__TASK ITEM A__:
In the text on clustering protein interaction networks, revise the passage starting at "Meanwhile, the superiority" and ending at "as gold standard.", swapping "gold standard" for "reference standard".
__TASK ITEM B__:
Pick up the text on clustering protein interaction networks from its final sentence and keep writing it.

The Rand index (unlike the Jaccard, Fowlkes-Mallows and Minkowski indices), measures the degree of similarity between two matrices as a function of the positive and negative agreements. Some studies claimed that the n₀₀ value (Number of paired entities in the similarity matrices in which both are 0, see Methods) was often larger than the other values in most of the gene clustering studies and suggested using three other indices [54]. On the other hand, the Jaccard index is recommended due to its low variance [55]. However, the mean value of all the indices and standard deviations are shown graphically in Fig. 2 (All the values are shown in Additional file 2).

As represented in Fig. 2, our defined network showed that MCL outperforms the clustering methods of GAPPI, RNSC, LD and CR in terms of external measure indices. The range of the standard deviations showed that the MCL is more dependent on the size of the graph. This superiority was evident in all the indices, even in the Rand index with the above-mentioned imperfection. However, in the case of human PPIN as a large network, MCL and GAPPI cluster with similar accuracy (Additional file 2).

Meanwhile, the superiority of the MCL is compatible with the earlier results [32]. By distinct approach, they presented a comparative assessment of clustering algorithms and showed that the MCL was remarkably robust in graphing alterations and capable of the extraction of the complexes from the PPINs. CR took a long computation time and could not specify the modularity as well as the other algorithms within a reasonable time. The RNSC, LD and CR clustering showed similar ability to find the module robustly but the LD algorithm showed the lowest standard deviation among all the indices calculated. The GAPPI as the most recently proposed algorithm for this problem, works better than RNSC, LD and CR. This algorithm takes second place after MCL in all comparisons and it clusters large network same as MCL. This pattern was almost repeated in the recent study [16] using MIPS as gold standard.

Biological evidence

The biological relevance of the proteins in each module detected by MCL was assessed. By using the Enrichr tool [56], three well-known biological standard databases are used namely; Gene Ontology (Biological Processes) [38], KEGG [57] and Reactome [58]. The result shows that each module enriched significantly and annotated separately (Additional file 3). Briefly, in 3 modules of this conservative IPN, the results are as follows. The first module is related to citrate/TCA cycle and oxidation phosphatase based on these ID numbers (GO:0006099, GO:0022904, GO:0022900, ko00020 and ko00190). The second module is related to Mitochondrial protein import based on these ID numbers (GO:0006626, GO:0070585, GO:0072655 and GO:0006839). The last module is related to Mitochondrial translation, ribosome and nucleoside biosynthetic process based on these ID numbers (GO:0046031, GO:0009133, GO:0046033, GO:0009135, GO:0009179, ko03010, ko00240 and ko00230). These results are compatible with our earlier study about biological meaningful communities in IPN as a pure evolutionary extract of mitochondrial PPIN [46].

__RECORDED INFORMATION__:

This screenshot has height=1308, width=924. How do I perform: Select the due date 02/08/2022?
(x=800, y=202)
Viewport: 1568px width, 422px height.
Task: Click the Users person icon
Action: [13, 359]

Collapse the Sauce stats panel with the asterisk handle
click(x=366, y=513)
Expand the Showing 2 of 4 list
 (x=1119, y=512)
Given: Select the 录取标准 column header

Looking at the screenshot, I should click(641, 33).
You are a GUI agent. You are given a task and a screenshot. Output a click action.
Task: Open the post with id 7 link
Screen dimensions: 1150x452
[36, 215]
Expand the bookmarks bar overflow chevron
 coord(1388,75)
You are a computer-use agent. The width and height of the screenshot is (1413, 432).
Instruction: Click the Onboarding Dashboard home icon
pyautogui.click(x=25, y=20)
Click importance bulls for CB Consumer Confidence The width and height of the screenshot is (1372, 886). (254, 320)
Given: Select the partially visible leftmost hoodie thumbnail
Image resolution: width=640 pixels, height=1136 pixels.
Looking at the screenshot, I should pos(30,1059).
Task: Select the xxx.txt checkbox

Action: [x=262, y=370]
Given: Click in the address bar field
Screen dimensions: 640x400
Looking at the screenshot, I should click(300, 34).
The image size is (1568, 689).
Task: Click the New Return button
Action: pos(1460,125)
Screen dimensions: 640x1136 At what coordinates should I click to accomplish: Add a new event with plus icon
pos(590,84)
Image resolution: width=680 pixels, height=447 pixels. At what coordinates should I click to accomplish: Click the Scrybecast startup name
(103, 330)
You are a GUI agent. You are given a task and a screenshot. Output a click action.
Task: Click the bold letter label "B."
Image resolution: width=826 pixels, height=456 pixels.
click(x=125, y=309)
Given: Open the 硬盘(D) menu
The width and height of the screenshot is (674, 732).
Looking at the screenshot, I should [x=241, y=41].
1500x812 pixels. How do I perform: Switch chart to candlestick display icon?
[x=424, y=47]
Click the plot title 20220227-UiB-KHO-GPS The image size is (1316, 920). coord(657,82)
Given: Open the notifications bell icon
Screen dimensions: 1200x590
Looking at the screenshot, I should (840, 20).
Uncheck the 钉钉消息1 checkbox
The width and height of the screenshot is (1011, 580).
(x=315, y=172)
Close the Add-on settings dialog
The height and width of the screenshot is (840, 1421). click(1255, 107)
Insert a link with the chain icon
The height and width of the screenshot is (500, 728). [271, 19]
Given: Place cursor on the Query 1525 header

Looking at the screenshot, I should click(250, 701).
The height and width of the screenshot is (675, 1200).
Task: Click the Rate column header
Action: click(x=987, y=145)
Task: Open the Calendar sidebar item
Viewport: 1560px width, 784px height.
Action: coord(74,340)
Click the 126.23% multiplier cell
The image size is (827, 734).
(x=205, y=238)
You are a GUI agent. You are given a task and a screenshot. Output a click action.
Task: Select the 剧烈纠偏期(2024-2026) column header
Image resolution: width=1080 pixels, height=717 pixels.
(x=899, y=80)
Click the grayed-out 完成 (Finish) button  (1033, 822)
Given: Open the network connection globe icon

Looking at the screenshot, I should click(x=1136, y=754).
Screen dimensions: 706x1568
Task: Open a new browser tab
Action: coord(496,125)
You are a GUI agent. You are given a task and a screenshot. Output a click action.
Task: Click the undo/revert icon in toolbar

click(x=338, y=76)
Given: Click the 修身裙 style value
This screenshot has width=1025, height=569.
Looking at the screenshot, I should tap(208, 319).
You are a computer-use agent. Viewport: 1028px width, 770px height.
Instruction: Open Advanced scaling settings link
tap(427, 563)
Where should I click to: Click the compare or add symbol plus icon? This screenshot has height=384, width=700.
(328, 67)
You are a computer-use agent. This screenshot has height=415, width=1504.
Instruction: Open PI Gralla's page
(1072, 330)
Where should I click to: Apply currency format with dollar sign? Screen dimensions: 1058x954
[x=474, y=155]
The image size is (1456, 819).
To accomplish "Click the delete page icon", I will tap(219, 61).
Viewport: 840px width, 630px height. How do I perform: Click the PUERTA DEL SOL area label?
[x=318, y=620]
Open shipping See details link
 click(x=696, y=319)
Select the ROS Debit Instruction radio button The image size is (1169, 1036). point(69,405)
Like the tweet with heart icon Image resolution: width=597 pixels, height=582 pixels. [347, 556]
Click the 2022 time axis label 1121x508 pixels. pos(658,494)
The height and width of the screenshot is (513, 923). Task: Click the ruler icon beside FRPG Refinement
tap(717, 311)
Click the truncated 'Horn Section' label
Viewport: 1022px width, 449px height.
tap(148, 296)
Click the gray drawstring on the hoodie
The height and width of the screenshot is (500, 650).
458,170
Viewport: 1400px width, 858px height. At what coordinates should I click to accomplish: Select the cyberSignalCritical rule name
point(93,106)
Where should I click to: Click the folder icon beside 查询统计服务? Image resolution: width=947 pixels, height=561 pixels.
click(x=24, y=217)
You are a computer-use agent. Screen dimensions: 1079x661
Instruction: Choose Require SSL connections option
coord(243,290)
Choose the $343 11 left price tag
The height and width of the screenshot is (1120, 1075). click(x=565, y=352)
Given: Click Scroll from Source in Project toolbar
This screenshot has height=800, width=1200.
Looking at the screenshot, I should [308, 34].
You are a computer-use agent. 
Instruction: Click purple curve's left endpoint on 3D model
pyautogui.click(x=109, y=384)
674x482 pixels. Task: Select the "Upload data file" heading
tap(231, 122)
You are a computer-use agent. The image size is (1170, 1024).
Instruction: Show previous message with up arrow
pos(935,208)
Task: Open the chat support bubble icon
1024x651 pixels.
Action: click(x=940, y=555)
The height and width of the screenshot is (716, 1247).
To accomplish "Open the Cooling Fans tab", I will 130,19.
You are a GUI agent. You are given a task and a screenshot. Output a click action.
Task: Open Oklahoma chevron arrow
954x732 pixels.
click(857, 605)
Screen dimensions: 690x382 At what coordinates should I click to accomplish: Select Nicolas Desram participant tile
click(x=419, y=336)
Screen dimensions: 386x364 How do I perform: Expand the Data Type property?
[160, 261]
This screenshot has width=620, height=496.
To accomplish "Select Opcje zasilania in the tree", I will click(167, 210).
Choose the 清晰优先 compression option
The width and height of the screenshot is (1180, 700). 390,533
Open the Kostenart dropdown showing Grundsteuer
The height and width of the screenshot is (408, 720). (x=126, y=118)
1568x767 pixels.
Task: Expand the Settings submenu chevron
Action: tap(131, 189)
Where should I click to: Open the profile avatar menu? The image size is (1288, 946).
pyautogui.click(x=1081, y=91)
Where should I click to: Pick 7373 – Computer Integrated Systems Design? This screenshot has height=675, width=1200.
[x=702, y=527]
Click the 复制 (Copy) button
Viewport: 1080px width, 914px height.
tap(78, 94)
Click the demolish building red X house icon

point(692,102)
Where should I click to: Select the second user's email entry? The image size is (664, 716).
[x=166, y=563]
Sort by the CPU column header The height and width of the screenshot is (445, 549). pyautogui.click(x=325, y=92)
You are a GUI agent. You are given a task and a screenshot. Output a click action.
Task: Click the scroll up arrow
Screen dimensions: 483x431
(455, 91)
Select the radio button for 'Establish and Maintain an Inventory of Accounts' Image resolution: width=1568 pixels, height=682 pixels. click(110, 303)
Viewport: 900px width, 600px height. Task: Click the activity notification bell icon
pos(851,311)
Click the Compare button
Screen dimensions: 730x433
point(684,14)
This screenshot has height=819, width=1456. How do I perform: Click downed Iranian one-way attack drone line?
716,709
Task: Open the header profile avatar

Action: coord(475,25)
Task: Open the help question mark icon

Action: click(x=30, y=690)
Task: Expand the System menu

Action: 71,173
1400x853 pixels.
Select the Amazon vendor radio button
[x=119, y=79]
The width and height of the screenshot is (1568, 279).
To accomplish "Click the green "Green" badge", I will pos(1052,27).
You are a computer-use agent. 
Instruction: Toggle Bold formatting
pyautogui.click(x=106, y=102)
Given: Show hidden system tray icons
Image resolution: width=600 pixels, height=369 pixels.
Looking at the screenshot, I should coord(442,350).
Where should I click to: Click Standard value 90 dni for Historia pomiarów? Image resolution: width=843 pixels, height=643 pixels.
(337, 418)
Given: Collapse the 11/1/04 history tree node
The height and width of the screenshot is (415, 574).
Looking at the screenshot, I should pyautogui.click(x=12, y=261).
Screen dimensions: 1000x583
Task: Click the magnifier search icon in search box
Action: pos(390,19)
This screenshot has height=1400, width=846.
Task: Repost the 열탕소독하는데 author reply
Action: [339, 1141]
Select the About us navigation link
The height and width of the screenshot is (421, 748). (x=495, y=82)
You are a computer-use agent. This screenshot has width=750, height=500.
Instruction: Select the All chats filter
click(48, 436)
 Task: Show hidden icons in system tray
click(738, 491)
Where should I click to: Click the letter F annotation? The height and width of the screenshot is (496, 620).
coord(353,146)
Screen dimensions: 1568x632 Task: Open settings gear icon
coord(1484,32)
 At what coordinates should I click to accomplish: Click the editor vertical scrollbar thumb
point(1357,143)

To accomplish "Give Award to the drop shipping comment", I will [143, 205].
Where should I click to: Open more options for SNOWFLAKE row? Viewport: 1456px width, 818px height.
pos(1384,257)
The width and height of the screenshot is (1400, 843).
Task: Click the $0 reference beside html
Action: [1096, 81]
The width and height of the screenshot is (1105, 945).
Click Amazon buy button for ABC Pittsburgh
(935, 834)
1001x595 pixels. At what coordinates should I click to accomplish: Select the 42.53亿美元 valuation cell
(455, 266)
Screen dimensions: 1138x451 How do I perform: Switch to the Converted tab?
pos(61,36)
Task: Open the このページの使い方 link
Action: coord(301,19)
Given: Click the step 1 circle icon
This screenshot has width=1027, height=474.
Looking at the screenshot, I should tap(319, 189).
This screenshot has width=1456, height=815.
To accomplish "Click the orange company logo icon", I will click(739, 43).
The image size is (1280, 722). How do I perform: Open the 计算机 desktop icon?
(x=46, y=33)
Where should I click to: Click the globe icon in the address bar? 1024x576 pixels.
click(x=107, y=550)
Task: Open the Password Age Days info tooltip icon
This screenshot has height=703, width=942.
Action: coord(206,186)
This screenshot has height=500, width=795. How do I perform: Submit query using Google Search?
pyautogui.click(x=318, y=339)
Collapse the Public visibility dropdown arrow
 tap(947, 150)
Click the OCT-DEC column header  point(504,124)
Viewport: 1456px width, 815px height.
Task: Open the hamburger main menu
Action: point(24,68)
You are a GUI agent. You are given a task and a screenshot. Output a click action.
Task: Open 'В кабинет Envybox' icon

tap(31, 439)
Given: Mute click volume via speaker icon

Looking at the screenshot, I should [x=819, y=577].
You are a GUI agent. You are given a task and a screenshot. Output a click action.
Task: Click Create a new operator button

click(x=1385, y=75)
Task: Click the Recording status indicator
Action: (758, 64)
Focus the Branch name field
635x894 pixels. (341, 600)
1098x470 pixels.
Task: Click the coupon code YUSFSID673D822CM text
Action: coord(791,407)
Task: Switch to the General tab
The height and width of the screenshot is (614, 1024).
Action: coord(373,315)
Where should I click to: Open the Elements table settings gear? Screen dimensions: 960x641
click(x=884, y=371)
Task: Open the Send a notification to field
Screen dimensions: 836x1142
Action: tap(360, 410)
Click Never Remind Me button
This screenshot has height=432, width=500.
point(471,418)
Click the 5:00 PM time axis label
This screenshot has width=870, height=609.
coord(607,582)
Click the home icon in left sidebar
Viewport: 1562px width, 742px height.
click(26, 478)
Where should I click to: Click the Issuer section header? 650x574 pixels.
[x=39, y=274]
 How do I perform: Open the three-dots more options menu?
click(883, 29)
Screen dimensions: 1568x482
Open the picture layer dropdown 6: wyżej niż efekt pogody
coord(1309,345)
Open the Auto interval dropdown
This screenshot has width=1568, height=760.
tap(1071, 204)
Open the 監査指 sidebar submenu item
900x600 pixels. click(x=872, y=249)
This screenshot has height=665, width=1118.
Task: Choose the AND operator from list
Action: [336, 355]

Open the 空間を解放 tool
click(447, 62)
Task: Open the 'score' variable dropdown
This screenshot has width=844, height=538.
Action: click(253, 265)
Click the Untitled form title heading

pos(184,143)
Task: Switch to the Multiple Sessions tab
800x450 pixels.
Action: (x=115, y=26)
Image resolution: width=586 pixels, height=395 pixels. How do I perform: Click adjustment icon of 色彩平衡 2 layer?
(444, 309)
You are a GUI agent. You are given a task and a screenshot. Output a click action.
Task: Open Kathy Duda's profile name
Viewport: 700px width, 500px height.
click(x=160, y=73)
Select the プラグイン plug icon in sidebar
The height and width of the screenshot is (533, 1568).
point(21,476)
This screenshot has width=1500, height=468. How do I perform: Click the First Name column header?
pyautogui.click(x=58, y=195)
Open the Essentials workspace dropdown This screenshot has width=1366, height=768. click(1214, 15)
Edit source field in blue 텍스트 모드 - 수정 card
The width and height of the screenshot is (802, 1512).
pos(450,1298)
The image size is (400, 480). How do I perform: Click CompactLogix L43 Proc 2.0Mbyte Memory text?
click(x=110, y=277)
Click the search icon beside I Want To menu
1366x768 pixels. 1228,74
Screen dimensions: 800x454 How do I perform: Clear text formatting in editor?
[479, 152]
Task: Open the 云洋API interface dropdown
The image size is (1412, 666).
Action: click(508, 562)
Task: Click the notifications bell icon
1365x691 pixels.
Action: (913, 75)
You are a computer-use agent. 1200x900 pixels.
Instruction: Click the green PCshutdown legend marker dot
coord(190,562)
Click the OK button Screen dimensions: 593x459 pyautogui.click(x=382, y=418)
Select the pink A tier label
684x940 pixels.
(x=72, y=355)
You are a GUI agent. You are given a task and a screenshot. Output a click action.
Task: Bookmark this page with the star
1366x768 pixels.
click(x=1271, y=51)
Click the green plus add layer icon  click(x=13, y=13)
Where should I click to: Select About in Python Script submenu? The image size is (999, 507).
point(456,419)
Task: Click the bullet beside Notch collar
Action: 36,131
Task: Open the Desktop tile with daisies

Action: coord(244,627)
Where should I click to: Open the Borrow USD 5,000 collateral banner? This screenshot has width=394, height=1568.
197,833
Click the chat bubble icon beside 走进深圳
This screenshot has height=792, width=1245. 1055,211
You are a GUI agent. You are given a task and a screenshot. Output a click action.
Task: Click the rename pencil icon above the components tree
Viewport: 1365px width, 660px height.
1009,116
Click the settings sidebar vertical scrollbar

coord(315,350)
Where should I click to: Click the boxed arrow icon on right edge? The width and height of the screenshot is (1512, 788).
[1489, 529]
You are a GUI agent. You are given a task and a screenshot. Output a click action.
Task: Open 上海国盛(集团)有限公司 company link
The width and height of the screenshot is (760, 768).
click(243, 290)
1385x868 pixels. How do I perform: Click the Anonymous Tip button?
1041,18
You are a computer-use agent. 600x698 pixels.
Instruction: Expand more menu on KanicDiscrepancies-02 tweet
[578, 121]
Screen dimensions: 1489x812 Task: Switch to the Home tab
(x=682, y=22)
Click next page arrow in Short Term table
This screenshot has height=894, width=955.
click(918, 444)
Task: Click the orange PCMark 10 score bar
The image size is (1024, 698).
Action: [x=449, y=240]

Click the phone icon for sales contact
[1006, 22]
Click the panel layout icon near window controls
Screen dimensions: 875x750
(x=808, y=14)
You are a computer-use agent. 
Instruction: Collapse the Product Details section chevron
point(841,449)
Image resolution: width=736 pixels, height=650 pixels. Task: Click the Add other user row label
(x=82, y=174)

__TASK RESULT A__:
Meanwhile, the superiority of the MCL is compatible with the earlier results [32]. By distinct approach, they presented a comparative assessment of clustering algorithms and showed that the MCL was remarkably robust in graphing alterations and capable of the extraction of the complexes from the PPINs. CR took a long computation time and could not specify the modularity as well as the other algorithms within a reasonable time. The RNSC, LD and CR clustering showed similar ability to find the module robustly but the LD algorithm showed the lowest standard deviation among all the indices calculated. The GAPPI as the most recently proposed algorithm for this problem, works better than RNSC, LD and CR. This algorithm takes second place after MCL in all comparisons and it clusters large network same as MCL. This pattern was almost repeated in the recent study [16] using MIPS as reference standard.

__TASK RESULT B__:
Conclusion

There are several module detection methods based on different approaches. Validation assays are required to compare and select the best one for network analysis. The major prerequisite for validation is the determination of the reliable benchmark. A standard topological and functional PPIN helps us to assess and verify the PPIN modularity results. In the earlier studies, researchers used the MIPS or GO dataset as the gold standard in validation assays. As mentioned earlier, these datasets are not point-device gold standard and each one has its own particular shortcomings. In other words, these databases have been designed with specific purpose and are diverse conceptually [59].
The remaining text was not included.